Perhaps you recently witnessed a major fashion label release an advertising campaign that reeked of racism and had a vile, colonialist attitude. The kind of brand that built its name around celebrating the traditional family unit and thin, beautiful, cis-het, white people. Maybe you had already bought into this brand, and post-scandal, when others were calling out their behaviour and vowing to never shop from them again, you shrugged it off. You still liked the brand, you liked their vision, and showed that continuing allegiance by engaging with their content, by liking their posts, maybe even buying something in the sales. In doing so you sent out signals, not just to your friends and followers, but to those who own your data. And maybe those signals will be used to target you with articles that subtly play on your fears about job instability due to an influx of immigration.
This hypothetical interaction between fashion and the political sphere that fashion-trend forecaster turned whistleblower Christopher Wylie was discussing late last week, during a talk at the Business of Fashion’s Voices event. Wylie came to the world’s attention in March of this year when, via an investigation by The Guardian, he exposed the unauthorised use of more than 50 million people’s Facebook data by a secretive data firm called Cambridge Analytica — where he had worked — whose clients included Donald Trump and the Brexit Vote Leave campaign. The firm used this data as a political weapon, to help sway elections in favour of their clients. The information gained via Facebook was used to build personality profiles, and exploited the ‘’inner demons”, according to Wylie, of those people profiled, playing on their potential biases. To the ordinary individual who feels they have nothing to hide, on a personal level it can be easy to brush off concern about your personal data being bought and sold by companies that seem to have little bearing on your life. Yet what the Cambridge Analytica scandal brought to the surface, is that your data is worth protecting if you value democracy.
In Wylie’s recent talk he expanded on the ways in which the dodgy data firm repurposed the tenets of fashion trend forecasting in order to influence political outcomes. As Charlotte Gush wrote earlier this year, “Understanding the mechanics behind a sea change in taste, as the fashion industry attempts to do on a ever-shortening ‘seasonal’ basis, helped Wylie mastermind a sea change in voters. You can’t — effectively — tell people what to like or wear (or indeed who to vote for), but you can show them, over and over and over again, with repeated messaging that is meaningful to them and has a cumulative effect.” Personality traits, Wylie explained, are being identified and exploited for political ends, and cultural narratives created by fashion and other creative industries are increasingly becoming targets for those seeking to gain power. Cambridge Analytica developed a brand matrix, mapping consumers using the ‘Big Five’ personality traits — openness to experience, conscientiousness, extraversion, agreeableness, and neuroticism. So LL Bean, an American brand with a traditional, wholesome, predictable and practical vibe to its clothing and branding is going to have customers who are less open to new experiences and rate highly for conscientiousness, a trait associated with being more conformist, systematic and disciplined. The LL Bean customer is much for likely to be conservative politically than say someone who wears, or is a fan of, Charles Jeffrey, or in the example Wylie gives, Kenzo. An LL Bean customer can be identified and fed information that can play on their personality traits, for example exploiting their fears of disorder and change.

### [PROVIDED DATA]
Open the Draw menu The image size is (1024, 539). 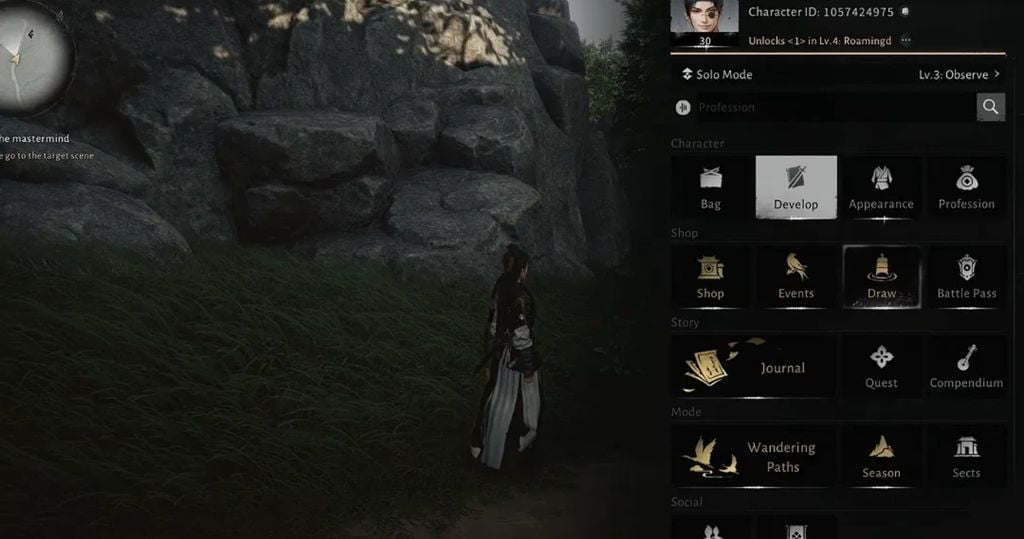881,277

### [WRITTEN INSTRUCTION]
Please carry on the article about Christopher Wylie and Cambridge Analytica's use of fashion data from where it stops, above the listing.

### [RESPONSE]
Fashion tastes, as Wylie explains, are particularly suited to analysis, allowing data firms to easily build profiles of sections of society who they can then target them with certain messages. Fashion is so closely tied to our identity and such a prevalent part of our everyday lives that it allows us to constantly send out signals into the world about our status, our desires and beliefs. This is true for everyone, not just for those who consider themselves followers of fashion. We use it to express ourselves, but also to tell other people something about who we are or who we want to be. And our ideas about what fashion says about us are largely constructed by the narratives put out into the world by brands. Even if they don’t impact you on an individual level — even if you don’t particularly care about what a certain brand is saying — you are still part of a shared cultural understanding about what that brand means to those who wear it, and how they are intending to be viewed — and how others likely view them.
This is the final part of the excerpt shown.